Review: Netflix's Jane Austen adaptation 'Persuasion' is a dreadful film, never to be borne

To begin with a perhaps quintessentially Jane Austen question: Which of these two do you prefer?

Sample A: "There could have never been two hearts so open, no tastes so similar, no feelings so in unison, no countenances so beloved. Now they were as strangers; nay, worse than strangers, for they could never become acquainted. It was a perpetual estrangement."

Sample B: "A heartbeat ago, there were no two people more in rhythm than Wentworth and I. Now we're strangers. Worse than strangers — we're exes."

Tricky, I know. Let's try another:

Sample A: "The worst of Bath was the number of its plain women. He did not mean to say that there were no pretty women, but the number of the plain was out of all proportion."

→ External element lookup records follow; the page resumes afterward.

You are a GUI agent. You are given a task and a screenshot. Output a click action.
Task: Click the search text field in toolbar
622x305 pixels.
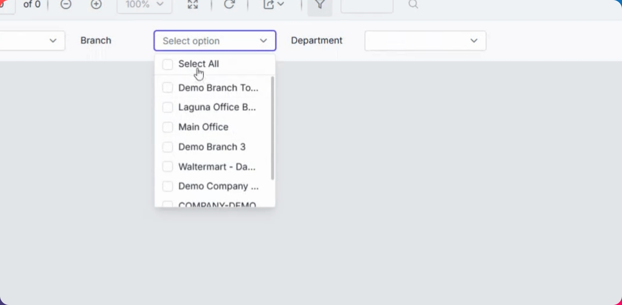pyautogui.click(x=367, y=5)
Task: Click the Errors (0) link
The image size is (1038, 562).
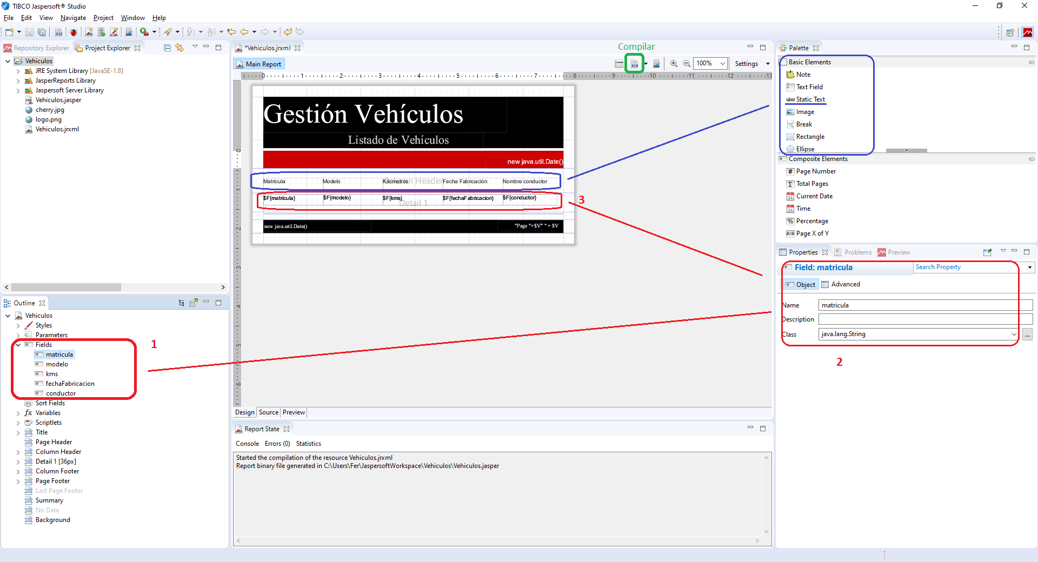Action: pos(277,444)
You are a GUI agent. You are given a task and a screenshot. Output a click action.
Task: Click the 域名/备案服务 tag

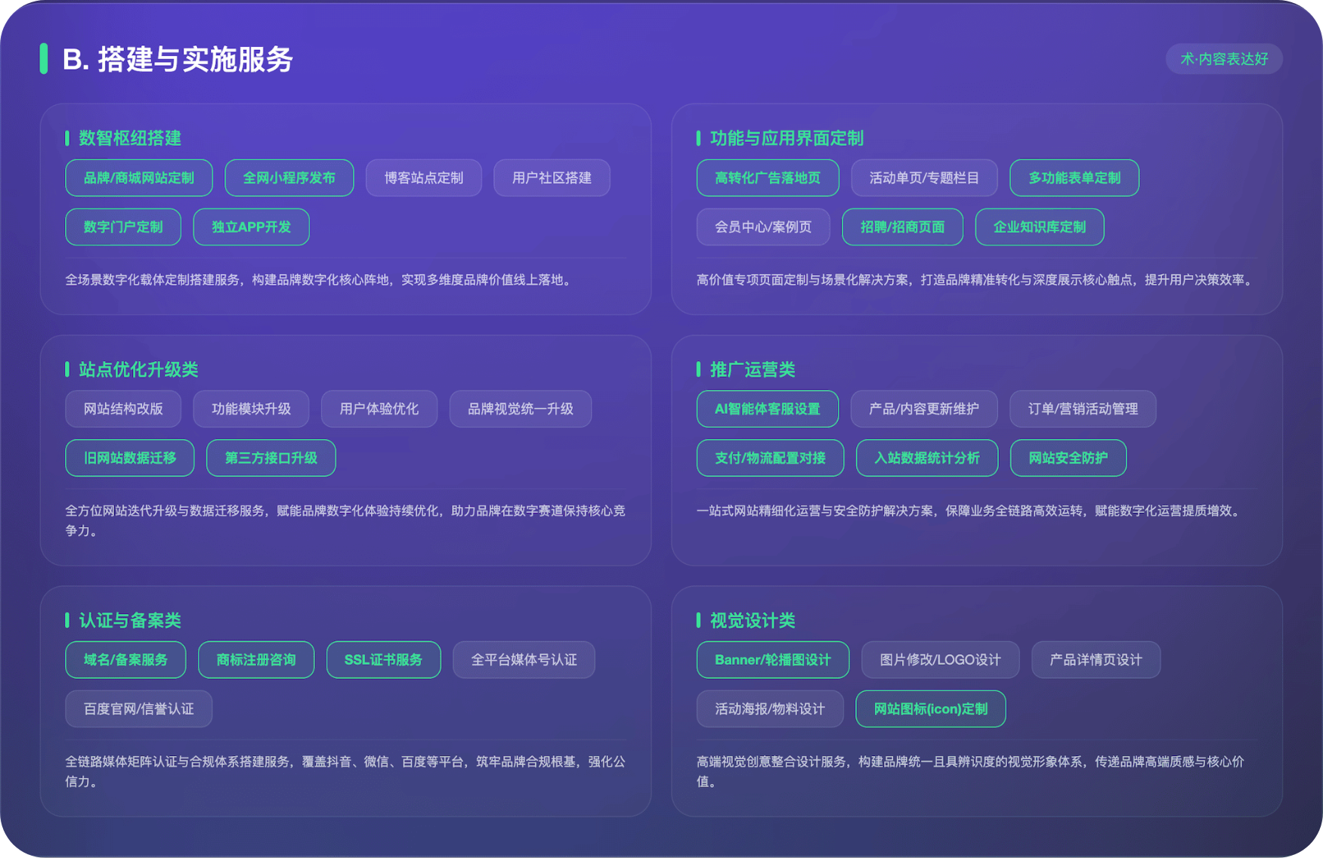(x=125, y=660)

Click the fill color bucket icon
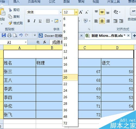[57, 21]
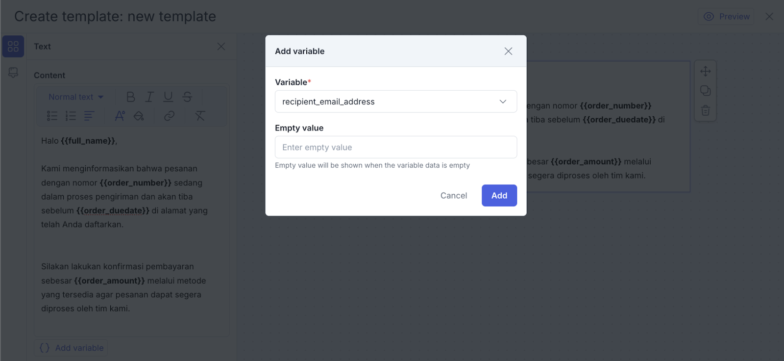Screen dimensions: 784x361
Task: Open the template Preview
Action: (726, 17)
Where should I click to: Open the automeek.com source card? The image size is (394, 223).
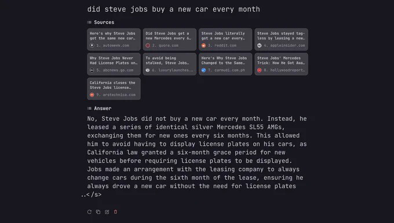[x=114, y=39]
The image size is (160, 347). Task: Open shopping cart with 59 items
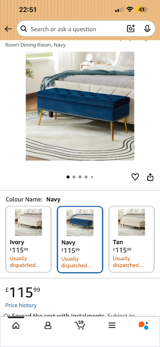coord(80,325)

Sample B: "It's often said that if you're a five in London, you're a 10 in Bath."

Oof. Last one, I promise.

Sample A: "My being the mother is the very reason why my feelings should not be tried. I am not at all equal to it. You saw how hysterical I was yesterday."

Sample B: "The thing about me is, I am an empath."

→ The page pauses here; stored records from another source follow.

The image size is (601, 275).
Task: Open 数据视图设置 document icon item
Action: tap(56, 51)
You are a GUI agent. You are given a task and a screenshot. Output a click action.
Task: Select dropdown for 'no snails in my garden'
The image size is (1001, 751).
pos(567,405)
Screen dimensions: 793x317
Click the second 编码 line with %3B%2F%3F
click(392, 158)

To clarify the obvious — something the movie under review today has no problem doing — the "A" excerpts are from Jane Austen's magnificent novel "Persuasion." The "B" excerpts are from the movie, which I suppose you could also call "Persuasion," insofar as it appears to have lifted sentences from the novel and fed them through some kind of Instagram-filtering, catchphrase-generating, text-summarizing idiot bot. Like even the lousiest Regency-era frippery, it has its intermittent pleasures, most of them visual. No movie that finds Dakota Johnson modeling high-waisted frocks against the Lyme Regis seawall or the lush Somersetshire countryside could be called a complete waste of time.

To be more charitable still: A movie in which Johnson falls on her face, upends a gravy boat over her head and climbs the stairs grumpily nursing a bottle of wine might be a source of some theoretical amusement. But she would have to be playing someone other than Anne Elliot, the oldest, wisest and scarcely most accident-prone of Austen heroines.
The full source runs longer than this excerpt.